Les signataires de cet appel demandent fermement aux institutions européennes de corriger les aspects suivants du projet, afin d’introduire une exception pour les journalistes qui détiennent ou utilisent un secret d’affaires à raison de leur activité journalistique.
- Ne pas se satisfaire de garanties vagues
Le Parlement, la Commission, et le Conseil discutent en ce moment sur la base de trois versions distinctes du projet. Pour sauvegarder la liberté d’expression et d’information, le Parlement a introduit des garanties générales, absentes des autres versions. Sa version dispose que « les États membres respectent la liberté de la presse et des médias (...) afin de garantir que la directive ne fait pas obstacle au travail des journalistes, notamment en matière d'enquêtes, de protection des sources et en ce qui concerne le droit du public à être informé. » Le texte du Parlement précise également que la directive “n’affecte pas la liberté et le pluralisme des médias tels qu’inscrit dans la Charte des droits fondamentaux de l'Union européenne ».

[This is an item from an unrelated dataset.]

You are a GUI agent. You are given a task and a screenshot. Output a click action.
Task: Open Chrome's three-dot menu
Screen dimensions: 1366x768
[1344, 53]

Ces mentions, minimales, qui ne font même pas l’objet d’un consensus entre les trois institutions, sont insuffisantes : aucune des versions ne prévoit de mécanisme concret à même de garantir aux journalistes la possibilité d’exercer pleinement leur liberté d’expression et d’information et de préserver le droit du public à être informé. Seule une véritable exception pour les journalistes à raison de leur activité est à même de garantir le droit du public à être informé.

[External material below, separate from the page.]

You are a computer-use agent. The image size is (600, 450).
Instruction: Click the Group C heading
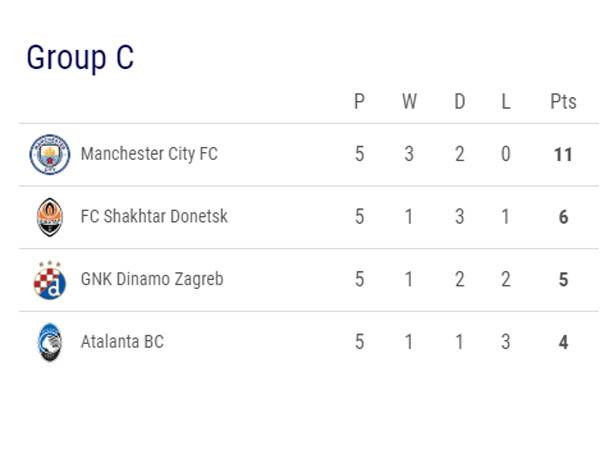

- Introduire une exception pour l’exercice du journalisme
Selon les différentes versions du projet, l’acquisition, l'utilisation ou la divulgation d'un secret d’affaires est prohibée, sauf si cette acquisition, utilisation ou divulgation est effectuée dans le cadre d’un « usage légitime du droit à la liberté d'expression et d’information ». Cette notion d’ « usage légitime » d’un droit fondamental est troublante : en principe l’exercice d’une liberté est légitime, sauf exceptions définies strictement. La formulation du projet crée dès lors une incertitude juridique pour les journalistes. Le texte prévoyant des dommages et intérêts correspondants « au préjudice réel subi » en cas de non respect de la directive, les sommes en jeu sont potentiellement astronomiques. Au final, cette incertitude aura un effet dissuasif sur l’exercice par les journalistes de ces libertés et peut les conduire à pratiquer l’autocensure.
Nous demandons que l’exception à l’application de la directive porte sur « l’exercice par les journalistes du droit à la liberté d’expression et d’information à raison de leur activité journalistique ».
- Autoriser l’acquisition de documents pour l’information
Le projet de directive interdit l'utilisation et de la divulgation d’une information définie comme un « secret d’affaires », mais aussi sa simple “acquisition”. De même, l’accès non autorisé et la copie d’une telle information est prohibé, indépendamment de son utilisation ou de sa divulgation. Cela fait peser une grave menace sur l'activité des journalistes, qui consiste précisément à accéder à l'information dans l’intérêt du public, sans nécessairement recevoir le consentement du détenteur de l’information.
La simple acquisition d’un secret d’affaires, afin de sauvegarder la possibilité pour un journaliste de mener des enquêtes ou des investigations, ne devrait pas être prohibée, dès lors qu’elle entre dans le cadre d’une activité journalistique et jusqu’à preuve du contraire.